There is a law that penalizes the omission of assistance; but the legal question differs from the ethical. However, if we have roughly legislated the assumption, perhaps it is because we thought it was a good idea to put human beings before dogs because it contributes to coexistence, that is, to good life in the polis. That human-animal priority that inspires the law would thus be ethical with respect to the polis (a political principle). Which makes it a little more confusing that there are those who consider his dog, without the metaphorical initial “like”, “a member of the family”. He political scientist Edward C. Banfield has called it “amoral familism”. Relatives being bought and sold and castrated and leashed? It seems so: many justified choosing the dog in those terms —”I choose a member of my family over a stranger”—, apparently without knowing that by avoiding that leap of dignity that exists between the human and the animal, they would be behaving immorally, violating a principle of conscience and another of coexistence —one ethical and the other political—, principles that in cases like this oblige us above our affections.

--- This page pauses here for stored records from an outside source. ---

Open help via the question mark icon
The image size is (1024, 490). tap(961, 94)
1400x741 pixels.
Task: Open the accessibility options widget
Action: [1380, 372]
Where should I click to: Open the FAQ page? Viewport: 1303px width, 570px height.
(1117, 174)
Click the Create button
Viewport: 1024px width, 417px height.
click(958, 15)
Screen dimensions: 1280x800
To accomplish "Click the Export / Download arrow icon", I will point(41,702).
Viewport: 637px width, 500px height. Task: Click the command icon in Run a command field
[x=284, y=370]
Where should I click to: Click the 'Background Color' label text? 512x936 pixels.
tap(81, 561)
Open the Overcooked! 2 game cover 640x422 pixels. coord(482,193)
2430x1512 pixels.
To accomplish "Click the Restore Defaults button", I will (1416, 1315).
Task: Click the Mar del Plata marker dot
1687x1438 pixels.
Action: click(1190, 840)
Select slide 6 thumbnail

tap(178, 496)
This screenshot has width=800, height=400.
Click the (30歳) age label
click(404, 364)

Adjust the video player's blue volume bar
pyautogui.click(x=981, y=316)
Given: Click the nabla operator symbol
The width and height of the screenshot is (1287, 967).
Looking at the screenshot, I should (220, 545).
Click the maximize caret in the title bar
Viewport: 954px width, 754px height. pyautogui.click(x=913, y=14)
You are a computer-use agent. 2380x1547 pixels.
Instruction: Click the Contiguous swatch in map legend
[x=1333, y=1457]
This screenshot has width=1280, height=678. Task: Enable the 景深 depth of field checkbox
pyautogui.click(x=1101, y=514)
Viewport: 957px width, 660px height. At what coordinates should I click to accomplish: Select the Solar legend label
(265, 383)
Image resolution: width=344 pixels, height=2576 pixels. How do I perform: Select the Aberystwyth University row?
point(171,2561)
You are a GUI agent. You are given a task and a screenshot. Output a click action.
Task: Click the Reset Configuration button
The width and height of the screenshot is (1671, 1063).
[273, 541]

That form of immorality called moral emotivism is stronger than ever. Together with relativism, it is one of the larvae that are morally gnawing away at our societies, compromising coexistence. Max Stirner, ideologue of egoism, closes the introduction to The only one and his property with this sentence: “I do not admit anything above me”. It is very difficult to live with people who do not recognize any other guide than their properties and affections. In both Greece and Rome—and later in Virginia and Paris—democracy was born on entirely different and specifically moral foundations: the recognition that there are universal principles that bind us above our personal inclinations and interests. If the sole criterion for action was affection, why would anyone do anything for a stranger, assuming inconveniences or risks, since there is no stronger affection than one feels for oneself?
Every society has the duty to educate its members, in addition to carrying out a profitable job, so that they can make good decisions. One of the crucial aspects of our scope of decision is the ethical one, to act with justice. We must be doing something wrong for there to be so many (im)moral relativists and emotivists today. In this field, taking things for granted has the same effect as in others: we go backwards. Ethical knowledge, like that of any other kind, advances; and although many believe that it is “common sense”, we have already said to what extent this is a coarse sense. Until a quarter of an hour ago, so to speak, it seemed “common sense” to us that people with dark complexions could be enslaved, that religion prevailed and that it was immoral for everyone to decide who they could sleep with. And I have heard that even today there are many places where stoning for adultery or cutting is considered an act of justice. It is clear that to develop a robust moral judgment you have to study, think and debate in a judicious framework prior to the gibberish of the networks. Either we return ethics to the classroom or the proliferation of emotivists and relativists will ruin our coexistence.